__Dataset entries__
•••
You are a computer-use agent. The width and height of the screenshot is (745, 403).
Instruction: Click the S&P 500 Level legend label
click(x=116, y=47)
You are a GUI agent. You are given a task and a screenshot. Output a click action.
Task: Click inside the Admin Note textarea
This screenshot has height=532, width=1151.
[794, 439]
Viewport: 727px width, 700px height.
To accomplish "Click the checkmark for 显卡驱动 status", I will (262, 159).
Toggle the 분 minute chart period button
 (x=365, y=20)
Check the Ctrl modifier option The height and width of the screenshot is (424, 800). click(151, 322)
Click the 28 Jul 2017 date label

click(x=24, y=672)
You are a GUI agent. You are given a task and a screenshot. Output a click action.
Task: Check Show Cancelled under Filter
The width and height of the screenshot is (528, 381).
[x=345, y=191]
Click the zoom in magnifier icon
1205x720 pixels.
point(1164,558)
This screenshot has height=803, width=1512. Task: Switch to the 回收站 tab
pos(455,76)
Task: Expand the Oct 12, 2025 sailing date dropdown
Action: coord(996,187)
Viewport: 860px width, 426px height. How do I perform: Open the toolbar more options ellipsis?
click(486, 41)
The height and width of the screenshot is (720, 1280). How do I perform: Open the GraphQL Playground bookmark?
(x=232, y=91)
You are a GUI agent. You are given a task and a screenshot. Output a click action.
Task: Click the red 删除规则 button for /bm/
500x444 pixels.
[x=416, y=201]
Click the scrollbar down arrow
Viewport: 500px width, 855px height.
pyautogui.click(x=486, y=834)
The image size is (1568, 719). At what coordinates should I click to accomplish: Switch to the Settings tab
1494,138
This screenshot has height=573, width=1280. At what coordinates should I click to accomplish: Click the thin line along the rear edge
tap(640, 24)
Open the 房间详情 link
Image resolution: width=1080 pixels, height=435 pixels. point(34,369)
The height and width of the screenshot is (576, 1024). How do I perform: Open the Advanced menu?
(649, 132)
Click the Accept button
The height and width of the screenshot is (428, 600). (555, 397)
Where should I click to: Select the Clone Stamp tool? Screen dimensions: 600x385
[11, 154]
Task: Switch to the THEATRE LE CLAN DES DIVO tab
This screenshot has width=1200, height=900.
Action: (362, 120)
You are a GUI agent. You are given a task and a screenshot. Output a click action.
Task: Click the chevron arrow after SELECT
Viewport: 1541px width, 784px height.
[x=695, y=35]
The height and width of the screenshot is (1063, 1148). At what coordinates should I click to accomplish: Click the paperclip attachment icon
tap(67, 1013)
•••
__Task statement__
Find each line in the rows above that contains the word "label", and copy every one of those lines in full.

__Output of the task__
Instruction: Click the S&P 500 Level legend label
Click the 28 Jul 2017 date label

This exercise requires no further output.